━━ İncelenecek Metin
Her yerde var olanın nedeni olan Tanrı varlığını paylaşıyorsunuz. Siz mikrokozmostaki Büyük Ruhsunuz. Büyük Ruhun ezelden beri sahip olduğu her şeye sahipsiniz ve onları ebediyete kadar geliştirebileceksiniz.
Yarın sabah bir saat daha erken veya geç uyanabilir veya isterseniz yatakta kalabilirsiniz. Yürüyebilir ya da arabaya binebilirsiniz. Öfkelenebilir ve tekrar sakinleşmeyi umabilirsiniz. Özgür iradenizle yapabileceğiniz pek çok şey var.
Ancak güneşin parlamasını önleyemez, fırtınayı durduramazsınız; bunlar gücünüzü aşar. Seçim hakkınız sınırlı olduğu için özgür iradeniz sınırlıdır. Özgür iradenize konulan bir başka sınır vardır. O sınır, gelişmenizde ulaştığınız zihinsel ve ruhsal aşamadır. Öldürebilirsiniz, ancak karakteriniz öldürmemenizi sağlar. Yani seçim hakkınız bulunduğu zaman dahi o an kim ve ne olduğunuz bu seçimleri sınırlar. Evrendeki pek çok şey gibi çelişki içindesiniz. Her zaman sınırlamalar içinde özgür iradeye sahipsiniz.
━━━━
━━ Veri Kümesi Kesiti
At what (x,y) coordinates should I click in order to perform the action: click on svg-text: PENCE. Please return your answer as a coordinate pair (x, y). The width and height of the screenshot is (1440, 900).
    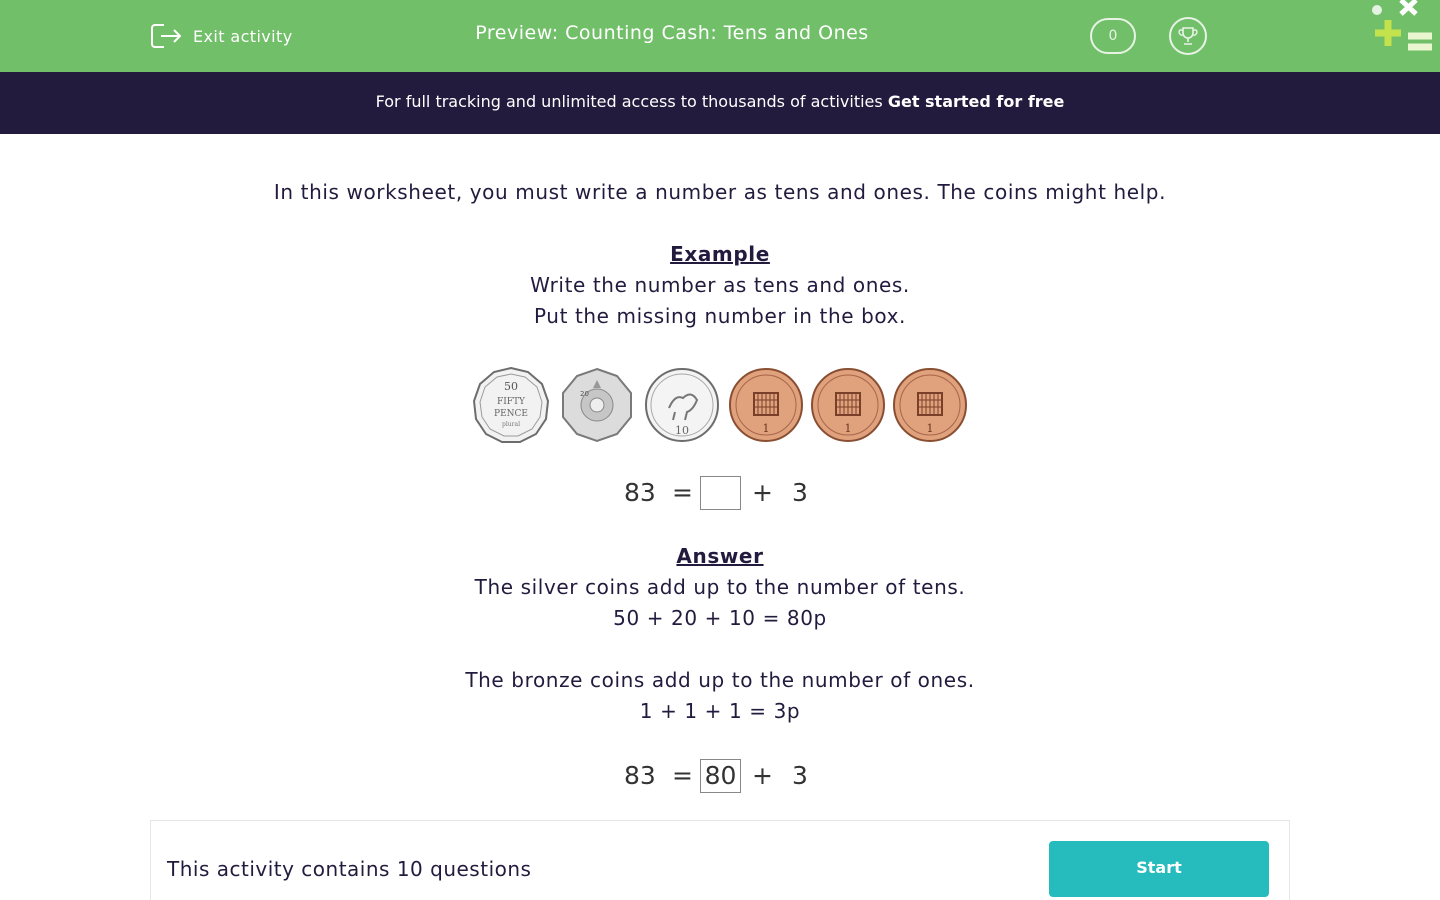
    Looking at the image, I should click on (511, 414).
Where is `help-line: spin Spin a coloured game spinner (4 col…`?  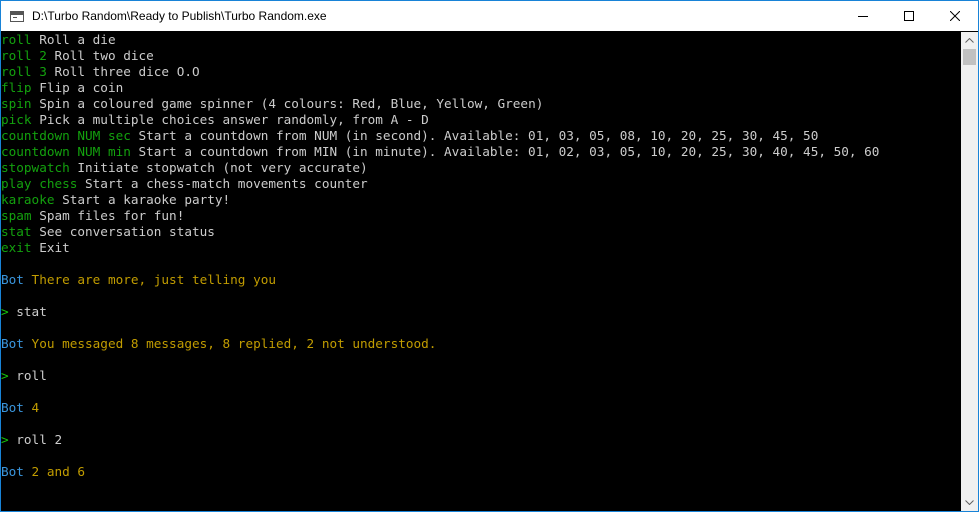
━━━━
Özgür irade üzerine yazılmış metinde "Yarın sabah bir" sözlerinden "özgür iradeye sahipsiniz." sözlerine kadar her şeyi hiçbir değişiklik yapmadan aktarın.

▸ Çözüm
Yarın sabah bir saat daha erken veya geç uyanabilir veya isterseniz yatakta kalabilirsiniz. Yürüyebilir ya da arabaya binebilirsiniz. Öfkelenebilir ve tekrar sakinleşmeyi umabilirsiniz. Özgür iradenizle yapabileceğiniz pek çok şey var.
Ancak güneşin parlamasını önleyemez, fırtınayı durduramazsınız; bunlar gücünüzü aşar. Seçim hakkınız sınırlı olduğu için özgür iradeniz sınırlıdır. Özgür iradenize konulan bir başka sınır vardır. O sınır, gelişmenizde ulaştığınız zihinsel ve ruhsal aşamadır. Öldürebilirsiniz, ancak karakteriniz öldürmemenizi sağlar. Yani seçim hakkınız bulunduğu zaman dahi o an kim ve ne olduğunuz bu seçimleri sınırlar. Evrendeki pek çok şey gibi çelişki içindesiniz. Her zaman sınırlamalar içinde özgür iradeye sahipsiniz.